In a phone interview, George University Law professor Abbe Smith called the decision a "terrific development."
"If you commit a crime, and you're punished, you should be allowed to serve your debt to society and then move on," said Smith, who co-directs the university's Criminal Defense and Prisoner Advocacy Clinic. "[The Bronx father] has a newborn son. I can't imagine on what basis he could be deprived from having contact from his own child."
Smith added that she never heard of a case like this before because, "typically, parole officers have immunity," and the ruling emphasizes that they cannot have "limitless discretion."
David Rudovsky, a Penn Law School professor and founding partner of the Philadelphia-based firm Kairys, Rudovsky, Messing & Feinberg, LLP, called the case "significant" because it expands upon a Second Circuit case striking down restrictive probation terms involving relationships with close family members.
Unlike that case, however, the ruling in Doe's lawsuit "extended that doctrine to a damages claim against a parole officer," Rudovsky said in an email.
A civil rights attorney for more than 40 years, Rudovsky drew national headlines earlier this year after his name appeared at the top of a list of 16 Penn Law professors objecting to the due-process protections in federal directives on how universities should handle sexual assault complaints.

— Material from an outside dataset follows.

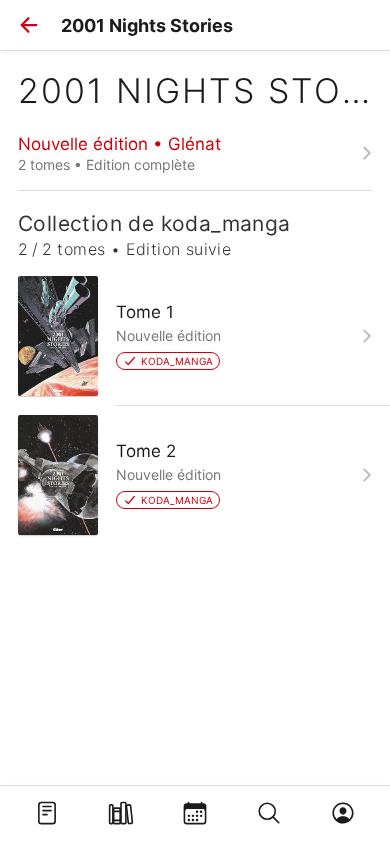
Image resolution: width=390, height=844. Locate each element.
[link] (195, 153)
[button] (29, 25)
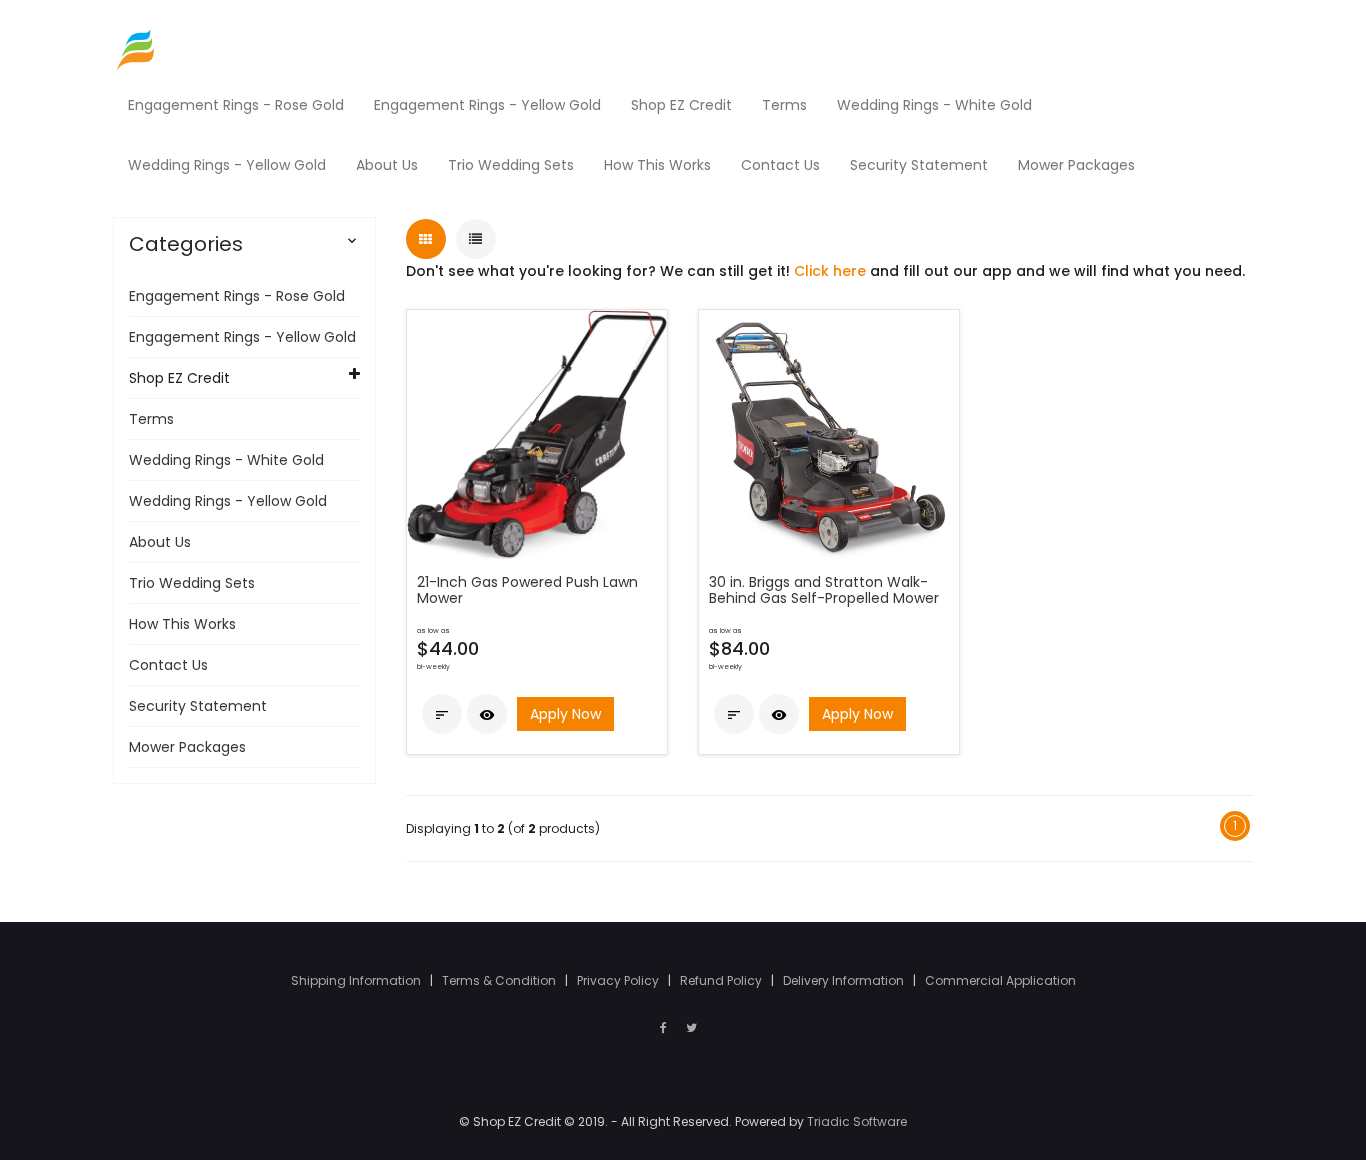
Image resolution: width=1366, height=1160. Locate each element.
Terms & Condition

Rudovsky did not know of any sex-offender plaintiff who received permission to seek damages from a parole officer.
Florida State University professor Wayne Logan, an expert on sex-offender registries, said he had not heard of such a case either.
A spokeswoman for the National Center for Victims of Crime did not immediately respond to a request for comment.
Smith, the Georgetown professor, said that she felt sympathy for the Doe's victim, but she said that criminal justice must "root for people to rebuild their lives."
"Marriage and making a family, becoming gainfully employed, those are all signs that a person has abandoned their lawless ways," she said.
Miriam Aukerman, an attorney with the Western Michigan office of the American Civil Liberties Union, also could not cite a damages claim against state parole officers.
But she noted that her office challenged a blanket policy keeping convicted sex offenders from their children in Michigan. The case settled before a written opinion could be issued.